Anders ist die Konstellation im obersorbischen Kerngebiet, in dem die Weitergabe der Sprache bis heute ohne Bruch stattfand. Die Kirche entwickelte sich hier aufgrund eines historischen Sonderweges zu einem Schutzraum für das Obersorbische. (Menzel/Pohontsch, in diesem Band)
(6) Romanes, die Sprache der Sinti und Roma, gilt als nicht territorial gebundene Sprache, d.h. als Sprache „die keinem bestimmten Gebiet innerhalb des betreffenden Staates zugeordnet werden [kann]“ (Europarat 1992: 2). Sie ist integraler Bestandteil der (gesamt-)europäischen Kultur; ihre Sprecher sahen sich v.a. in der Vergangenheit jedoch Marginalisierung, stereotypen Vorurteilen sowie Diskriminierung seitens der Mehrheitsbevölkerung ausgesetzt. Der seit ein paar Jahren stattfindende politische Emanzipationsprozess und die vermehrte Verwendung des Romanes auf internationaler Ebene durch Aktivisten bewirken nicht nur seine Aufwertung, sondern auch einen Funktions- und Strukturausbau. Eine Erforschung dieser Sprache mit indoarischen Wurzeln und starker Prägung durch die jeweiligen Kontaktsprachen erweist sich (v.a.) für Deutschland vor dem historischen Hintergrund als äußerst schwierig. Zu tief im kollektiven Gedächtnis verankert sind die Aktivitäten
von sogenannten Forschungsinstitutionen vor und während der NS-Zeit […], um u.a. die familiären Strukturen der Sinti zu dokumentieren, die dann wiederum Basis der Deportationen waren. (Halwachs, in diesem Band)

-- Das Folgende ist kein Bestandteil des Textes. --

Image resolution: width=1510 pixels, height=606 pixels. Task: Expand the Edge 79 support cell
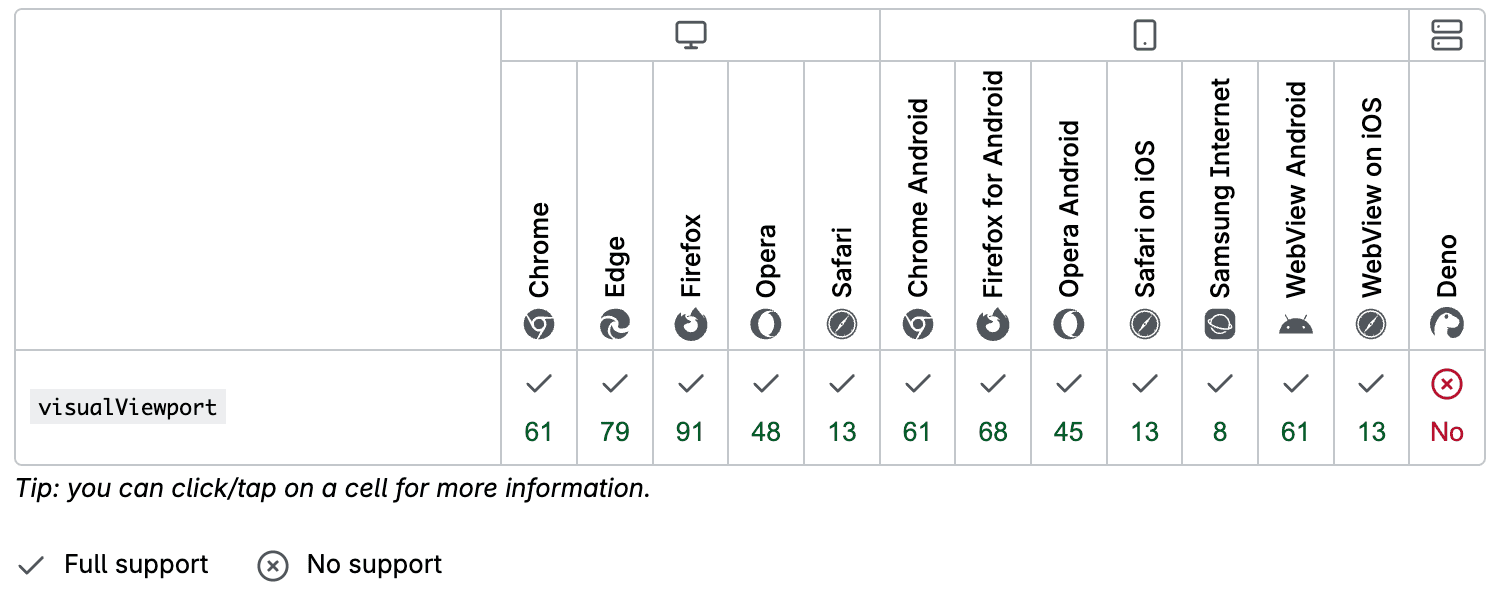pyautogui.click(x=615, y=408)
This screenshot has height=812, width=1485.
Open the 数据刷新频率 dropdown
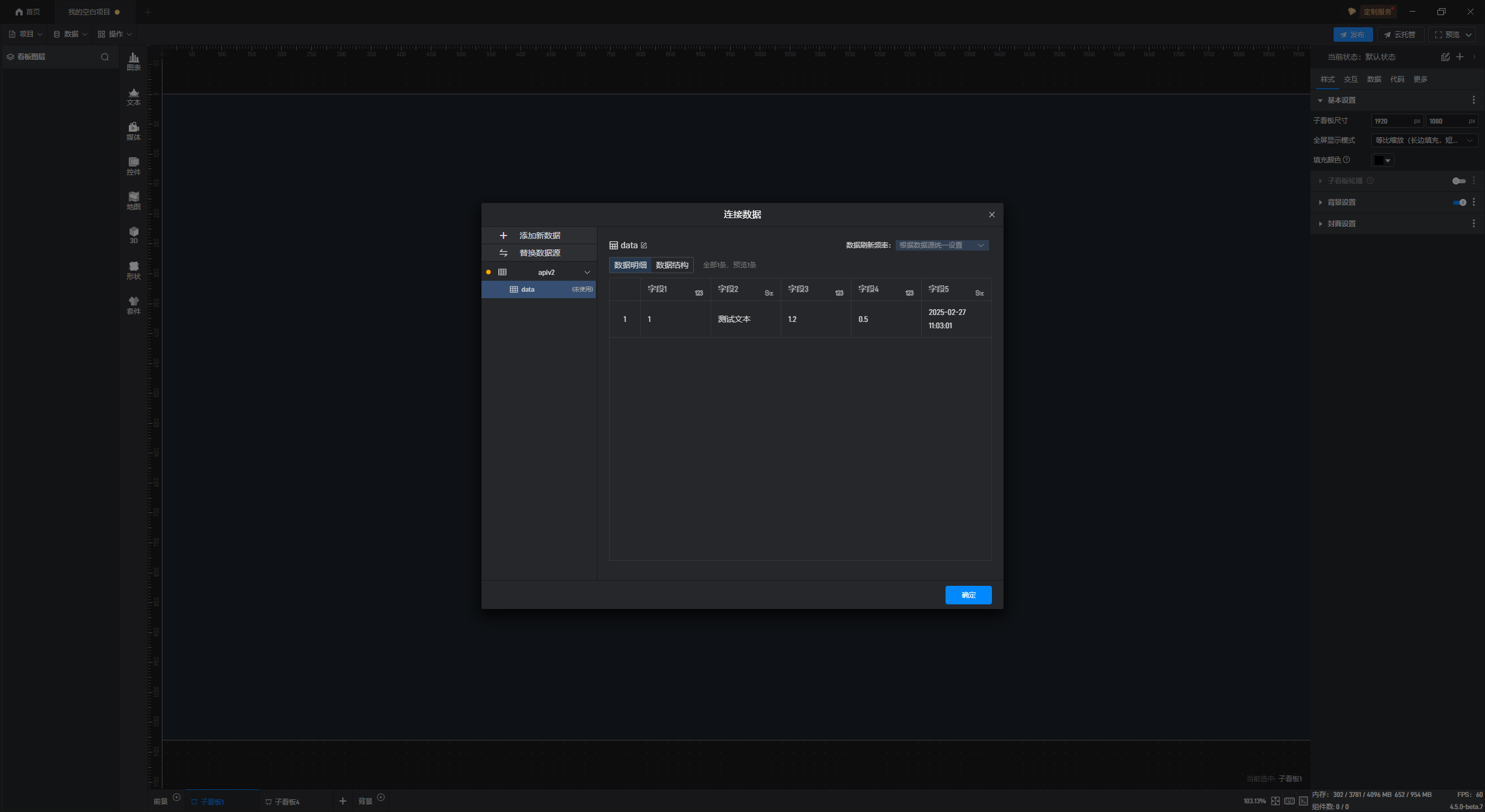941,245
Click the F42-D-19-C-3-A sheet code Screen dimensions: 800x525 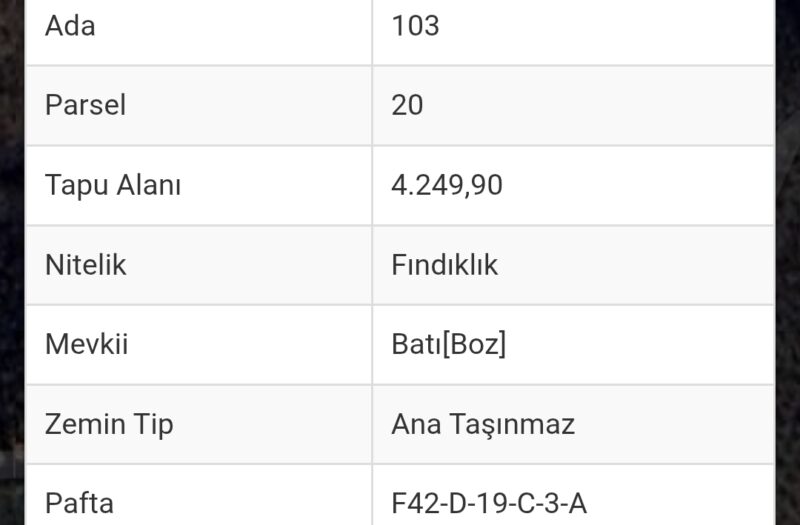pyautogui.click(x=489, y=504)
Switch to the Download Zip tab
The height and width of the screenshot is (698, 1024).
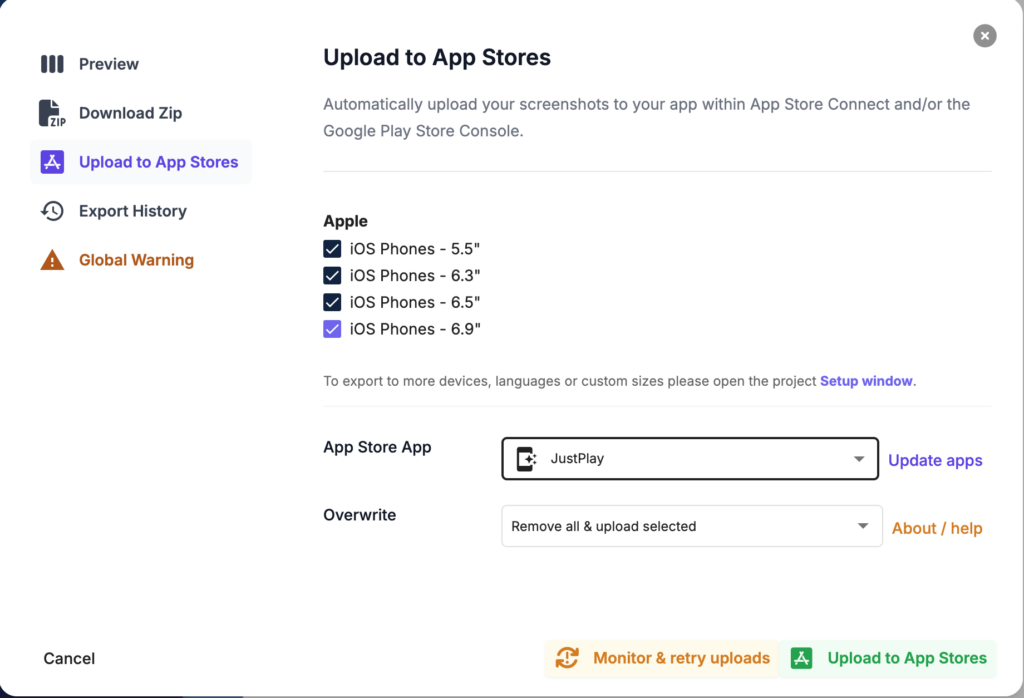coord(130,113)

(7) Die russischsprachige Minderheit setzt sich aus verschiedenen Untergruppen zusammen. Die mit dem Russischen in Deutschland salienteste Verknüpfung besteht dabei wohl zu den (Spät-)Aussiedlern, den Nachfahren deutscher Siedler aus den Staaten der ehemaligen Sowjetunion bzw. ihren Nachfolgestaaten. Sie stellen mit zirka 2,3 Millionen Angehörigen auch die größte Untergruppe dar. Bei ihnen stellt sich neben der Frage nach dem Erhalt des Russischen auch die Frage nach dem Erhalt der sogenannten russlanddeutschen Dialekte, der Hauptvarietät der ältesten noch lebenden Generation.

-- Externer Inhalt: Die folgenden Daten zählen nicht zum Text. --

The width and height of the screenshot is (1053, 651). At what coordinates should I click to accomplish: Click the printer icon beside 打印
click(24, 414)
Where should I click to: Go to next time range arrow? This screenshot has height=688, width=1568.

Über sehr gute Kenntnisse der russischen Sprache verfügt vornehmlich die zweite Generation, da sie das Russische in der Schule erlernt im Beruf und Alltag später als Hauptkommunikationssprache verwendet haben und diese bereits vor der Auswanderung als Familiensprache etabliert haben. (Dück, in diesem Band)
Der (rechtliche) Sonderstatus und die negative Fremdwahrnehmung der Mehrheitsgesellschaft bzw. deren Kategorisierung als Russen wirken sich zudem destabilisierend auf die Identitätskonstruktion der (Spät-)Aussiedler aus.
(8) Stellvertretend für durch Arbeitsmigration entstandene Minderheiten im Allgemeinen und die Gruppe der Gastarbeiter im Speziellen – und unter den allochthonen Minderheiten numerisch am stärksten – wird in diesem Handbuch die Minderheit der Türkeistämmigen beschrieben. Auch hier gilt: Eine Gleichsetzung von türkischstämmigen (Nachkommen von) Gastarbeitern und Türkischsprechern ist verkürzend und unzulässig (so gibt es auch Migranten aus anderen ethnischen Minderheiten in der Türkei, die auch Türkisch erworben haben, wie auch aus türkischen Minderheiten in Südosteuropa usw.), und doch ist genau diese Verbindung für die überwiegende Mehrzahl der Türkischsprecher zutreffend. Nachdem es sich nach Jahren der Rotation von „Gastarbeitern“ für die Industrie als sinnvoller erwies, eingearbeitete und bewährte ausländische Arbeitskräfte längerfristig zu halten, begannen diese „im Laufe der 1970er Jahre ihre Ehepartner und Kinder nachzuholen, wodurch spätestens ihr Ansiedlungsprozess begann“ (Cindark/Devran, in diesem Band). Türkisch ist eine sehr vitale Sprache in Deutschland. Sie wird sowohl mündlich als auch schriftlich in vielen verschiedenen Domänen und bei unterschiedlichen Anlässen verwendet, d.h. nicht nur von der ersten Generation der Migranten, sondern auch von den Nachfolgegenerationen; bei Letzteren lässt sich typischerweise viel deutsch-türkisches Code-Switching beobachten. Angesichts unter anderem der relativ stark ausgebildeten ethnischen Identität ist nicht davon auszugehen, dass die Vitalität der türkischen Sprache in Deutschland in naher Zukunft nachlassen wird.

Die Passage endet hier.